Be aware that this is a powerful tool and you must use it with caution as it could prevent crawling of important parts of your website.
Although Google won’t take your XML sitemap as a rule of which pages to crawl, it takes it as a hint – so make sure it’s up to date to help reinforce which pages of your site it should be indexing.
Remove any old pages from your site and add any new pages.
Googlebot will follow links it finds in your webpage content so make sure you aren’t going to waste its time by letting it crawl links to missing pages. Use a crawling tool such as Screaming Frog’s SEO Spider tool to find these broken internal links and fix them at the source.
Googlebot will need to load each of your pages when it visits them so by reducing the load time of each you can allow it to crawl and index more pages within the same overall time. There are a number of free tools available to help you analyse and improve site speed.

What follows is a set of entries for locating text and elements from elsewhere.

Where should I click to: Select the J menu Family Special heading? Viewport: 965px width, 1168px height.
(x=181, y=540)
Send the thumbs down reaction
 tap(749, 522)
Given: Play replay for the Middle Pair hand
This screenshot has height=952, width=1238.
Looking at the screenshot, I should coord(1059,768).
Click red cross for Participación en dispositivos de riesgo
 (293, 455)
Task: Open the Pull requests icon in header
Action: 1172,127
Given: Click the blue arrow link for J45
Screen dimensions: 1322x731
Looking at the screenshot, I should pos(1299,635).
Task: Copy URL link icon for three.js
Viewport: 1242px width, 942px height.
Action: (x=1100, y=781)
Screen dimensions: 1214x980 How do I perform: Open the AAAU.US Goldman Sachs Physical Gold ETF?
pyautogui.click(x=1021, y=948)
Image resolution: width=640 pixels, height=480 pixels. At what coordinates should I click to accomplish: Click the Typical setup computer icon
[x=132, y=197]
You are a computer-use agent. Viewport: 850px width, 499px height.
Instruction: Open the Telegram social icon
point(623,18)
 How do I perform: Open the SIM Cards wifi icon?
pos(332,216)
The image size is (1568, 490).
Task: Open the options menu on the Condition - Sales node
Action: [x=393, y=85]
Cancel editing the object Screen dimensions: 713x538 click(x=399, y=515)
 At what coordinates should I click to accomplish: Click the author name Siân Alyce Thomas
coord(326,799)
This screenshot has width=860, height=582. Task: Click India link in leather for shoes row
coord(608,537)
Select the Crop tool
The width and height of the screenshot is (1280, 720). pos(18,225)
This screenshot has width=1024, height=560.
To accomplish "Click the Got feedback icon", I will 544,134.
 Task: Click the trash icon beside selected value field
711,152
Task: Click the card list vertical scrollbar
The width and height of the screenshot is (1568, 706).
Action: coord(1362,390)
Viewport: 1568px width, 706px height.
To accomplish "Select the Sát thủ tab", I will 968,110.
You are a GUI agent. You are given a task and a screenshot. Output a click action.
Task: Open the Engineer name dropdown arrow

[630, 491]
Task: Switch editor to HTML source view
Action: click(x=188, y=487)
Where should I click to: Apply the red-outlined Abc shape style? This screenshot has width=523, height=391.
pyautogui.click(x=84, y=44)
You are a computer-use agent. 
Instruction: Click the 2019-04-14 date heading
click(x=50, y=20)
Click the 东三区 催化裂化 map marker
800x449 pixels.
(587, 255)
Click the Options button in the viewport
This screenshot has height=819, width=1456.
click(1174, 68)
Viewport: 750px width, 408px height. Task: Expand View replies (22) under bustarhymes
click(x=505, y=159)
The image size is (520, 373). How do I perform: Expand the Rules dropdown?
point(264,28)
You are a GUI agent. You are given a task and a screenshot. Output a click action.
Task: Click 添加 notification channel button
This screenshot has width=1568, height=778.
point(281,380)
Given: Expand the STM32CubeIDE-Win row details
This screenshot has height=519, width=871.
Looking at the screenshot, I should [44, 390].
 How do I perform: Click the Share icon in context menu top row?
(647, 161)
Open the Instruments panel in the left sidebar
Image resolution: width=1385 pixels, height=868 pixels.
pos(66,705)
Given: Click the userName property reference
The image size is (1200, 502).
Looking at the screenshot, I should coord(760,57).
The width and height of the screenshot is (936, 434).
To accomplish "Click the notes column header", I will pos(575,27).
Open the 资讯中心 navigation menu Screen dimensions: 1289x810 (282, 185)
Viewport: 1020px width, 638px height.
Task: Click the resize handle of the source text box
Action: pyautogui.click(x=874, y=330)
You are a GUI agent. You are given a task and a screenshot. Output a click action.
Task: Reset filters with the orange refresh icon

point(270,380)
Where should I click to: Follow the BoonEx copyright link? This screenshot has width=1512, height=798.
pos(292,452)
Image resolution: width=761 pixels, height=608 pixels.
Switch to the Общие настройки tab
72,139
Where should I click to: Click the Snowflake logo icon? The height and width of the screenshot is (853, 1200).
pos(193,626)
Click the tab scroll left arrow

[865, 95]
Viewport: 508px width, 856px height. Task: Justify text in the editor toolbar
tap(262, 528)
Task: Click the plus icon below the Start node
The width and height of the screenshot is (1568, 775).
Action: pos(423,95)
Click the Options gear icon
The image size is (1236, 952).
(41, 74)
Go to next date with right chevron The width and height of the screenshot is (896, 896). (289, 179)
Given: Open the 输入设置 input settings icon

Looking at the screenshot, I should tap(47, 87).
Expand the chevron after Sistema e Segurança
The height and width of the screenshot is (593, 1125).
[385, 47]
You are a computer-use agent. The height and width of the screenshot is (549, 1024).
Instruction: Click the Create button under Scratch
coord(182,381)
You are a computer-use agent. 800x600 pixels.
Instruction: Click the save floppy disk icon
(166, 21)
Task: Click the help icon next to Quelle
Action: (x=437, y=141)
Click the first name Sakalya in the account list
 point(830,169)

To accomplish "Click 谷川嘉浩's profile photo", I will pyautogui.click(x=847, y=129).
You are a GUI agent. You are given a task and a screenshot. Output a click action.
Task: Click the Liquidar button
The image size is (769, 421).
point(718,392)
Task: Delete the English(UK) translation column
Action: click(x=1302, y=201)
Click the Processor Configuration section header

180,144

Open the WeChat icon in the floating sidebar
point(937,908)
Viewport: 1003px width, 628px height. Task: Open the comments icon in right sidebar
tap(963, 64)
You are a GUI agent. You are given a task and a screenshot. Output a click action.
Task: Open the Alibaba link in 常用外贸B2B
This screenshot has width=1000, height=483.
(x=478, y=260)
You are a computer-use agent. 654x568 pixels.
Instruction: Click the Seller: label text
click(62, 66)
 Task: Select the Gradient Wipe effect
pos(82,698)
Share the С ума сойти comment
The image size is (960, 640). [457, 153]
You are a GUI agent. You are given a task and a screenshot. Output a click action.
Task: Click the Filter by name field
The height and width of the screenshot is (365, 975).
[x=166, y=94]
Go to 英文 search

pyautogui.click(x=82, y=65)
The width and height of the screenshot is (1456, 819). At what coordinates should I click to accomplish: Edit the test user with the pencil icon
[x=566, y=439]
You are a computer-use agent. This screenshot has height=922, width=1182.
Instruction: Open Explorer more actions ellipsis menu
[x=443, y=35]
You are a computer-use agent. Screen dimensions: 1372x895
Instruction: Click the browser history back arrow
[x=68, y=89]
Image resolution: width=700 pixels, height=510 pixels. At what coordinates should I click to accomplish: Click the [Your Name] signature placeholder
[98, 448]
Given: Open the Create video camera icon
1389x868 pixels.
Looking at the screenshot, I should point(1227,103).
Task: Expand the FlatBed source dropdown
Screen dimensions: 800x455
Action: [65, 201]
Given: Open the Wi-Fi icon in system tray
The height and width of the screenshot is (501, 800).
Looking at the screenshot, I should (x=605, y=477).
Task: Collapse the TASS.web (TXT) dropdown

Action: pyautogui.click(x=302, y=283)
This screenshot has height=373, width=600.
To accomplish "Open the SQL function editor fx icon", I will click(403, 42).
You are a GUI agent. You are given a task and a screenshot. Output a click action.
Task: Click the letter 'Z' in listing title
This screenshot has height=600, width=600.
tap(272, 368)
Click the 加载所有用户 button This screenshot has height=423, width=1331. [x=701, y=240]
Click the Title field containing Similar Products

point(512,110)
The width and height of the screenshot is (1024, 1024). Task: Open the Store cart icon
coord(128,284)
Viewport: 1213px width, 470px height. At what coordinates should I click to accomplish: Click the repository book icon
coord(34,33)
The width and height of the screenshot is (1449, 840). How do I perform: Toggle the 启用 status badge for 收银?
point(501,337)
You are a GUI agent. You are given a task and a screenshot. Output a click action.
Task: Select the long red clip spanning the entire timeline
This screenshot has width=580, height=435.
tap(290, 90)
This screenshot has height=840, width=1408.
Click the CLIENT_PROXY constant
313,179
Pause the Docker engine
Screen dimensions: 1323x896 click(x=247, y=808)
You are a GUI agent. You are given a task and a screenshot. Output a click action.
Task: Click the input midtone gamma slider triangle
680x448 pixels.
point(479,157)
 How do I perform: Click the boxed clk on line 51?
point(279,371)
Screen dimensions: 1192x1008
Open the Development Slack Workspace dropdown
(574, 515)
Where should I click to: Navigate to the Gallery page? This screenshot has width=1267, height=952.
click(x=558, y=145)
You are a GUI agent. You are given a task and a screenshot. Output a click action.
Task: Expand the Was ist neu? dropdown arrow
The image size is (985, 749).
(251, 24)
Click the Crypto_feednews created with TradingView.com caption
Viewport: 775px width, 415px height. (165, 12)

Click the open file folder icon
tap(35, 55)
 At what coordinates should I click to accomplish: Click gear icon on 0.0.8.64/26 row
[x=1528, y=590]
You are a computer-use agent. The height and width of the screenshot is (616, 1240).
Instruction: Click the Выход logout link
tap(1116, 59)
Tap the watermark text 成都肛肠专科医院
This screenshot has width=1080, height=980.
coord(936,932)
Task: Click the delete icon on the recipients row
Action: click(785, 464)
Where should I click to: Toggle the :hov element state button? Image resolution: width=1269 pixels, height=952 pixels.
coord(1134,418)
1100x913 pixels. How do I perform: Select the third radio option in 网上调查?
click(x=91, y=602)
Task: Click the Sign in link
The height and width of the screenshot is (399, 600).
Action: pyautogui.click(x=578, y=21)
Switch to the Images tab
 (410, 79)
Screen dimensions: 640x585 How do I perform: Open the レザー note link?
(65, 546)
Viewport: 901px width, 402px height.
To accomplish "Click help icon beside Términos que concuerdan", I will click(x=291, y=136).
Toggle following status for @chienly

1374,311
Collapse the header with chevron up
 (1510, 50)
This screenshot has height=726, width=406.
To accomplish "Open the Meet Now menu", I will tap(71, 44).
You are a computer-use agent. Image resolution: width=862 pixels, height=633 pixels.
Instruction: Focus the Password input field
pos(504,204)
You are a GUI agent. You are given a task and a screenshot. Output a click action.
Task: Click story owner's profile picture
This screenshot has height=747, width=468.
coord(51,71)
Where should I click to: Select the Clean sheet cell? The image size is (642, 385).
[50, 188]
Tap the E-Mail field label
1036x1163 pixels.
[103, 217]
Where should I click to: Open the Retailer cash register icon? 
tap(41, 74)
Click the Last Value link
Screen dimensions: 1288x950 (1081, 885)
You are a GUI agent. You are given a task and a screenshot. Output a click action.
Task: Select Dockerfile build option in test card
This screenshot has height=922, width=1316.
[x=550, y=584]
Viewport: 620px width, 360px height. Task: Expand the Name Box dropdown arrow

A good site structure is an underrated method of helping Googlebot crawl your website a lot easier. Clearly categorising page content and not hiding pages away too deep in your site structure increases the likelihood they’ll be found by the crawler.
If you’ve managed to implement some or all of the above recommendations and tested them using the tools mentioned, you should begin to see some changes in crawl stats shown within Google Search Console.
Here we’re looking for the number of pages crawled to be similar, or just over, the number of actual pages on your site in the first blue graph. The reduction in kilobytes downloaded (in red) should mimic the reduction in pages crawled if you previously had lots of pages being crawled.
Below is an example of a site with a significant number of URL parameter issues in which Googlebot crawled up to 12,000 URLs when in fact there were just a few hundred actual pages of the site. Through the application of URL parameter rules and the other factors mentioned above, the number of pages crawled became much more consistent and realistic.
If Google is crawling your useful pages each time, the rankings of your pages will be more likely to change frequently, and most likely for the better. Fresh content will get indexed and ranked a lot quicker and time won’t be wasted from your ‘crawl budget’.